Update. Within 24 hours of this post going live, the governor announced his first (and so far only) concrete response to the Trump presidency: an interagency task force to assess the potentiial impacts of Trump tariffs on goods imported from Canada and Mexico. Must have been a complete coincidence, right?

You might think that the deliberately shambolic start of the second Trump presidency would have been a major topic at Gov. Phil Scott’s January 30 press conference. After all, in a very short period of time Trump has issued a blizzard of executive orders, many of dubious legality and/or constitutionality, that are designed to radically recast or possibly euthanize the federal government. The one most directly pertinent to governing the state of Vermont was Trump’s since-withdrawn threat to put an immediate halt to a wide range of federal payments. (The threatened imposition of tariffs on Canadian imports would have had a profound effect on Vermont, but they hadn’t been bruited as of January 30 and have since been put on hold.)

You might think the specter of Trump would have dominated Scott’s presser, but you’d be wrong. The topic of the day was, shocker, “affordability,” especially with regard to Scott’s housing plan and his extremely modest tax reduction plan. Which, at $13.5 million, would average out to a scant $20 a year for every Vermonter.

(Of course, it wouldn’t be distributed evenly. The three elements of his plan are (1) an expansion of the Democrats’ child tax credit, (2) an end to state taxation of military pensions, and (3) an end to state taxation of Social Security benefits. The latter two, aimed largely at retirees, seems an odd way to address Vermont’s demographic challenges. Our biggest demographic shortfall is in mid-career adults, who are mainly too old to benefit from a tax credit on young children and not old enough to benefit from the other two provisions.)

Neither Scott nor his officials voluntarily addressed how Trump setting fire to the federal government might impact Vermont. None of the assembled reporters asked a single question about it until the 44-minute mark in a 47-minute presser. Almost an afterthought, then. But Scott’s response was highly informative — for what he didn’t say, more than for what he did.

* **RECORDS**:

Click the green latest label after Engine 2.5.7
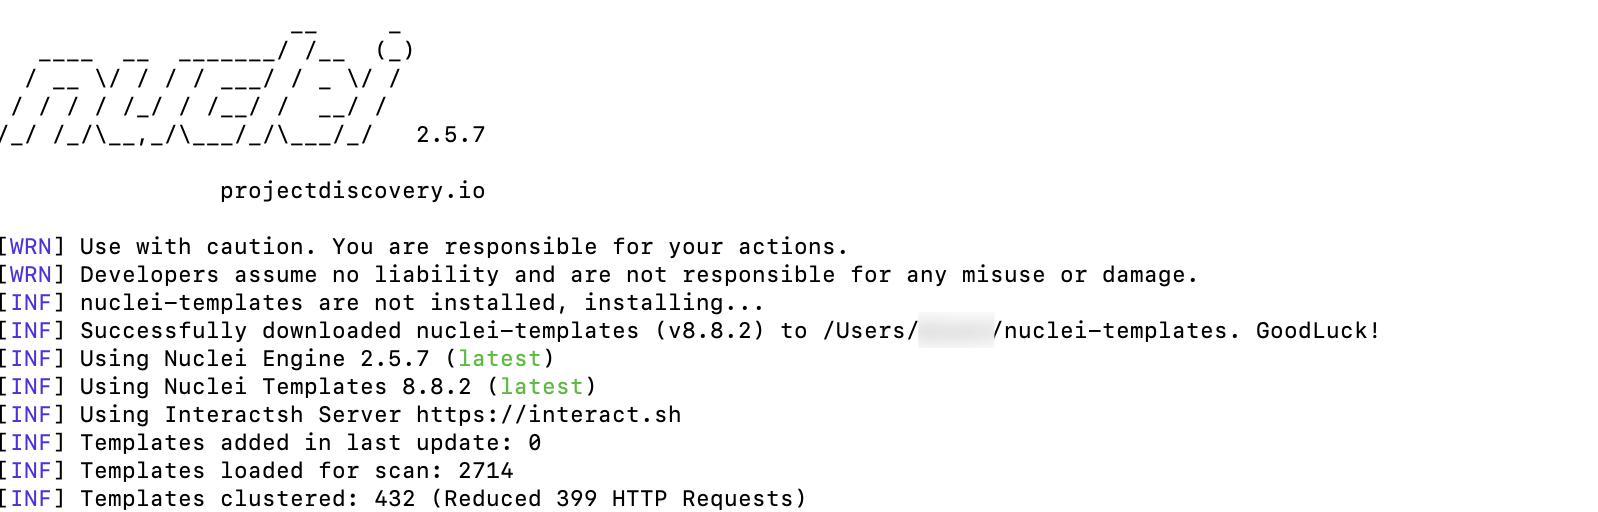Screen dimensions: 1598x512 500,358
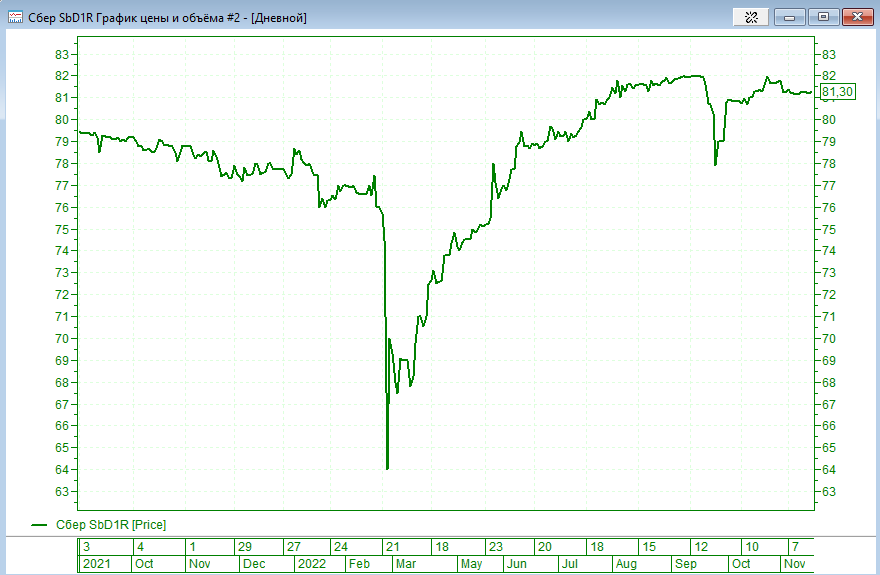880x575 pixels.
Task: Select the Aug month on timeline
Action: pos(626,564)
...
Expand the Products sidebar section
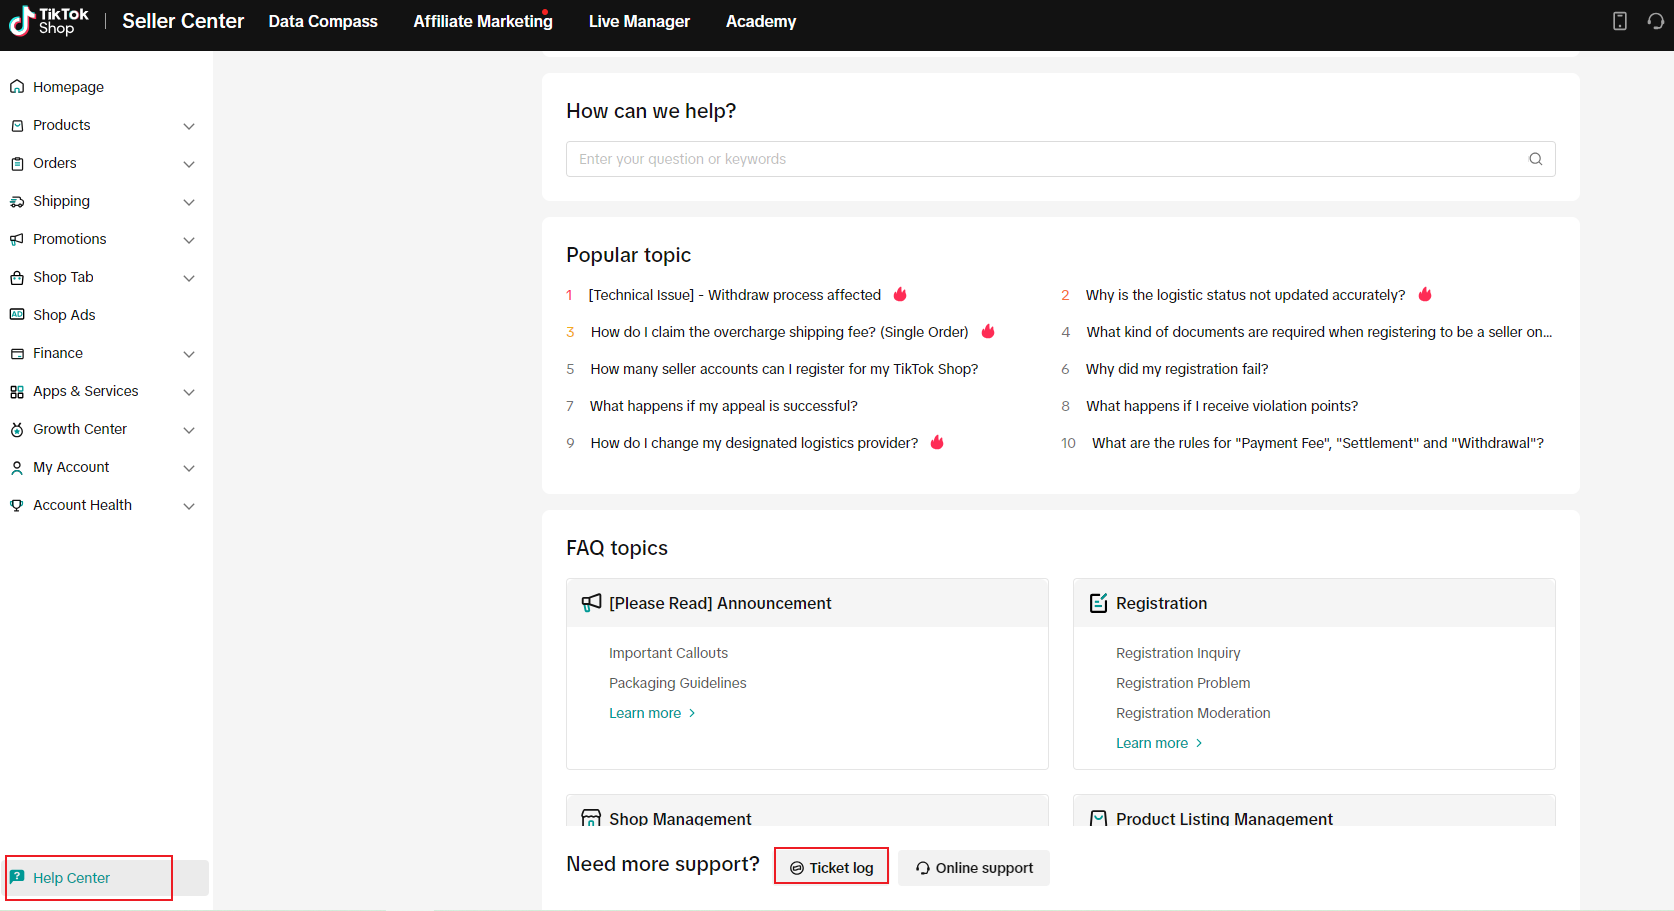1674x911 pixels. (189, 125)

* **JOB**: In the passage on Gov. Phil Scott's press conference, when did a reporter first ask about Trump's effect on Vermont? The rows are separate material and have no connection to the passage on Gov. Phil Scott's press conference.

* **TASK SOLUTION**: At the 44-minute mark of the 47-minute press conference.